As far as matching the Kester profile goes, or the the profile on the screenshot that Mr. Lesnet showed in his video, the heat/soak phase the temperature is just a little bit high. However, he never says that his profile is intended for Sn63Pb37 solder so maybe he was trying to achieve something else (that is what I get for making an assumption). The profile does however, work very well for me for that solder. So where does that leave me?
The book that came with the oven (which is obviously translated from Chinese into very funny English) says about the same numbers for the preheat and heat and a bit hotter for the solder.
But interestingly, the oven does not come pre-programmed that way for any of the default profiles:
The book that came with the oven also has a nice chart with some properties of different alloys of solder. On that chart it says that the melting point of Sn63Pb37 is 183 degrees. That means that the soak/preheat phase is just below the melting point of the solder. My best guess it that the spot where the thermocouple measures the temperature-just off of the surface of the board-is actually just touch higher than the actual junction temperature which is why I think that it works.
The next real boards that I do I think that I will run an experiment and lower the preheat temperature by 5 degrees. Unfortunately that still leaves me with the question… why did I have bad solder joints originally? I think that the answer is old solder paste, but I am not sure that I will ever know.
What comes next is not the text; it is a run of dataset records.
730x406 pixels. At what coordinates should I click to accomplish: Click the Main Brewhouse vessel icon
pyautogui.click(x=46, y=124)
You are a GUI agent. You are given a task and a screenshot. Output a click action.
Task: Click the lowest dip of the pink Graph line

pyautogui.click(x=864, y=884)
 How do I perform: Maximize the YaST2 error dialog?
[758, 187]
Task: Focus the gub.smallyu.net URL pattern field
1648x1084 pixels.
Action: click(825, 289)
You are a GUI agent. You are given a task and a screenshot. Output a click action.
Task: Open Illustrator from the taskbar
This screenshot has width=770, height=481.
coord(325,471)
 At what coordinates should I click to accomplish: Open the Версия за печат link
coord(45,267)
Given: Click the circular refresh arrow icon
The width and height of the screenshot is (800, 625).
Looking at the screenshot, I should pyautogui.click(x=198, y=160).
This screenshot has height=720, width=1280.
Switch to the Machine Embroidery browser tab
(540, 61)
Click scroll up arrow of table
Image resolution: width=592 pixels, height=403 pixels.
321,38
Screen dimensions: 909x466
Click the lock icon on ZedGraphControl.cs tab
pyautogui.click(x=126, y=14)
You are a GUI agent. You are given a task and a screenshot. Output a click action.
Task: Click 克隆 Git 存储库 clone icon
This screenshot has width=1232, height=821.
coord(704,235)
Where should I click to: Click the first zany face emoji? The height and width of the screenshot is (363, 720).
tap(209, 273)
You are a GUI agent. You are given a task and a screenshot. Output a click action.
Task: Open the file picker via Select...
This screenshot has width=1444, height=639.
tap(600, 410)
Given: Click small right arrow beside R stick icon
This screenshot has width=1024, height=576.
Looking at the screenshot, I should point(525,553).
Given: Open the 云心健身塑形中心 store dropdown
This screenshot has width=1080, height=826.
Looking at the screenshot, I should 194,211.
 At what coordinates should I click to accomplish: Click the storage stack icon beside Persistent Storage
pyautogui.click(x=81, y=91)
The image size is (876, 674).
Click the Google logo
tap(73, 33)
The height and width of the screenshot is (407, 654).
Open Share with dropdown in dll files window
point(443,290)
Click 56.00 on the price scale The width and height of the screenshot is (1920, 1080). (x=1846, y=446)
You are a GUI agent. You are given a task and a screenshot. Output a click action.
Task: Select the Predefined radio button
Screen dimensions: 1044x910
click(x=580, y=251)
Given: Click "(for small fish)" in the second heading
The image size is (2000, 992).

That is it. While I was looking for information I found a number of resources on the internet to be useful
Link | Comment |
---|---|
Ian Lesnet youtube video | |
Marks Tech Channel teardown of QS-5100 | He warns you that a wire isn't connected properly |
Kester Datasheet | Graph profile on 2nd page of document |
Reflow 7 youtube video | A sweep of the temperature measured with a multi-meter |
Dangerous Prototype Forum discussion | a few solder profiles + some proposed modifications |
MakeICT scan of QS-5100 manual | Just a scan of the manual |
An EEVBlog Forum discussion of the QS-5100 | A bit of chatter |
Despectus blog teardown of QS-5100 | A modification of the placement of the thermocouple |
Labitat wiki | A few different reflow profiles & instructions |
2 Comments
I have this, and have been playing with it on my first day. All seems to be working except that it stalls 4 degrees below the preheat temp and fails to reach the holding temps (just hangs up). I see that that the thermocouple is compensated and that there isn’t an adjustment. I am thinking either the tubes are under powered or a thermocouple is in a bad position? Any ideas?
I have no idea…. my guess would be the location of the thermocouple. I have been wanting to design a board that controls the system as a replacement for their setup… but life has been complicated. It is certainly an annoying situation no doubt.